I began my career as a librarian . . . as an 18-year-old college freshman, though I did not realize that at the time. I worked in the library at Southwestern Assemblies of God University throughout my entire undergraduate degree, working my way from a work study position to eventually holding a supervisory position among other student workers. By the time I graduated, I was already doing paraprofessional work for the library. I may have applied to the library on a whim, but over those four years I fell in love with the library. I fell in love with turning the wheels of the library. Believe it or not, I fell in love with the satisfaction of knowing my assigned section of stacks were properly shelved and in order. The library became my home.

One thing I wish I had known as a beginning librarian . . .One week before my undergraduate graduation, my library director, Eugene Holder, called me into his office and offered me a library associate position if I would immediately start working toward my Master of Library Science. I said yes and began the transition from student to staff.

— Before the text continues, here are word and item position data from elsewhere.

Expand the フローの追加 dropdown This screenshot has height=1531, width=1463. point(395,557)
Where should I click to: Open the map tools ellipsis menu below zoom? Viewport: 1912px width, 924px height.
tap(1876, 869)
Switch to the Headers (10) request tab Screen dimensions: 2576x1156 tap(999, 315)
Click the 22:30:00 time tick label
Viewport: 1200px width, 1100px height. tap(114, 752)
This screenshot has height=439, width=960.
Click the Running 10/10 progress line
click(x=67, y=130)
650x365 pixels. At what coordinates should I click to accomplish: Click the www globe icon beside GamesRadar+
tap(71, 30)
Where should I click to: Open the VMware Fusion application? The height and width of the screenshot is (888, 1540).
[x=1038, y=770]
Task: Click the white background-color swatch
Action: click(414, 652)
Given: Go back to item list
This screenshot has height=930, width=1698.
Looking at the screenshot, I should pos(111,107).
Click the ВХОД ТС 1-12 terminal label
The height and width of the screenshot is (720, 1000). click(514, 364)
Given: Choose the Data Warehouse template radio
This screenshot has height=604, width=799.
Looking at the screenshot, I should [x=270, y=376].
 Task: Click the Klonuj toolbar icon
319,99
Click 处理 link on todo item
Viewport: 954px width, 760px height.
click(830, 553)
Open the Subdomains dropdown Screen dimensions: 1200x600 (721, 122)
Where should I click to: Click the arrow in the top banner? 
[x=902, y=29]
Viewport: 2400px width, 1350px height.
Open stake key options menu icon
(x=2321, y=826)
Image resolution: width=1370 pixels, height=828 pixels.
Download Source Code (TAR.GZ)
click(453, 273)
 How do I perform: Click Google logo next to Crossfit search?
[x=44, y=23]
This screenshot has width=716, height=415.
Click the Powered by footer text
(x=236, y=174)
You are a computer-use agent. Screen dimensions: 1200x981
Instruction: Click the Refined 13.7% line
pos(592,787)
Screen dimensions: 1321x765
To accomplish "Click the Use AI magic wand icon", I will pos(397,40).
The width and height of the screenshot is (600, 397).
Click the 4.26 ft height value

Since that day in Eugene's office, I have completed my MLS and moved into a full librarian position, in charge of interlibrary loan and technology. I don't spend as much time in the stacks these days, but I still love the work I do. There is a certain joy found when libraries in Germany, Texas, and South Africa collaborate to get resources into people's hands through ILL. There is satisfaction in databases and other electronic resources humming along without a hitch after spending hours troubleshooting problem after problem. There is pride in seeing time poured into the minutia of anesthetics turn into beautiful library newsletters. There is pleasure in seeing an original full MARC record for an ebook. I may have once dreamed of being a missionary or a high school English teacher, but I'm here to stay and wouldn't have it any other way.

What do you value about ACL? I value the collaboration fostered among similar libraries. Other library associations represent either such a large number of libraries or such a diverse type of libraries that collaboration can be difficult. For example, I recently attended a conference for another association and sat through every session thinking, "None of the things you're talking about applies to my library.” In ACL, not only are we bonded by our faith in Christ, but also, in many instances, our library size. While certainly not all the libraries represented by ACL are the same size, I see a high participation in listserv discussion from small libraries. Small libraries have unique challenges, and it is so nice to have a place where even the smallest has a voice and can find help.

The ACL listserv is invaluable to me. I look forward to seeing unread messages in my "ACL" folder. The discussions are always interesting and challenging, and, more often than not, useful. I usually have a standing list of resources pointed out in the listserv that need to be added to our website; as soon as I post all of them, the list starts filling up again right away. The ability to easily reach out to so much available wisdom and experience is invaluable. 

How were you introduced to ACL? The other librarians at my library have always been ACL members, so ACL was brought up to me very quickly upon being hired. Joining ACL was a no-brainer for me, and I'm glad I did.

How are you or have you been involved in ACL? I participate regularly on the listserv and the ACL ILL group. I have also written a book review for The Christian Librarian.

Do you have any specific interests in the library world? While I have a definite affinity for technology, my great passion is process enhancement. I love nothing more than learning about the software and services to which we already have access and finding either a previously-unknown service or a way to enhance a process. Every library I've encountered wishes they had more money and more librarians. While I can't give my library those things, I *can* find ways we can wring more out of the services we've already paid for and help our existing librarians find ways to be more efficient.